What Is Simple Interest?

Carol Francois

Simple interest is the value of money over a specific period of time. Interest is a mathematical calculation of the cost to borrow money or the amount earned from lending money. Simple interest is most commonly used for loans and investments.

An amortization schedule is a table with the details of the amount of each payment allocated to principal and interest.
An amortization schedule is a table with the details of the amount of each payment allocated to principal and interest.

The calculation for simple interest uses three items: principle, interest rate, and length of time. Principle is the total amount of money borrowed or invested. Interest rate is the percentage rate used to calculate the interest amount. The length of time is the same as the repayment period. The longer the loan is for, the more it will cost in interest.

The formula to calculate simple interest is I = PRT. In this formula, "P" is the principle amount of the loan, "R" is the interest rate, which is expressed as a percentage value and "T" is the number of periods in time. If the time is provided in days, then simply create a fraction with the number of days as the numerator and 365 as the denominator.

Interest calculations are used for three reasons: to evaluate the cost of financing, to determine the amount owing, and to calculate the interest rate payment on an investment. When comparing two sources of financing, it is important to make sure that you are comparing the same details. Make sure that the periods and the length of the term are the same.

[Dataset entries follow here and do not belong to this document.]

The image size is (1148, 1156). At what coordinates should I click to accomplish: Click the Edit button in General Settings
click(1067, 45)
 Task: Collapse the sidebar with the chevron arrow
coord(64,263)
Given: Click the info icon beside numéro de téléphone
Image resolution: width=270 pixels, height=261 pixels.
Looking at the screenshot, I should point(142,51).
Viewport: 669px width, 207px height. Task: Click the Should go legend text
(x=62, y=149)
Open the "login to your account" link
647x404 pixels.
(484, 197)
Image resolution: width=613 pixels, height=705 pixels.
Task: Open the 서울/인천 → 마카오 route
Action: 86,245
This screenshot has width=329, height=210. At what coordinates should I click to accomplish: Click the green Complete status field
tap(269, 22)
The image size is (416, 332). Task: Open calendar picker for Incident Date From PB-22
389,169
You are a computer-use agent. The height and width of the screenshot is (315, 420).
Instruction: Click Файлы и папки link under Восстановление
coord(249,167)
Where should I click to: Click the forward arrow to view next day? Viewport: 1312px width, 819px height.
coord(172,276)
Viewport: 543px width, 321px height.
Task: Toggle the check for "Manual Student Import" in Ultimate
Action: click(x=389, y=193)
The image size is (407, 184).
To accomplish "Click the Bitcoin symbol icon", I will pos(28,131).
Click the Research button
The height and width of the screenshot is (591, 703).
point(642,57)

Write down the total amount being borrowed, as well as the rate and length of the term. Then calculate the interest rate and the amount of interest to be paid. Many states require all financing companies to provide this exact information when receiving a loan of any type. If the loan is open, the borrower can pay the principle to be paid off early with no penalty. This is the best way to reduce the cost of a loan.

When comparing investment opportunities, read the prospectus carefully to determine how the interest will be calculated and when it will be paid. Bonds, investment certificates, and treasury bills typically pay simple interest. The rate is based on a number of factors, including the bank standard interest rate, inflation, and alternate investment opportunities.

Investments in stocks, mutual funds or other items do not pay interest. Instead, these investments earn money by increasing in price during the time period between when the stock was purchased and when you want to sell it. Some investments pay dividends, which is a portion of the company profit distributed among shareholders. The amount and frequency of the dividend payout depends on the performance of the company and other factors.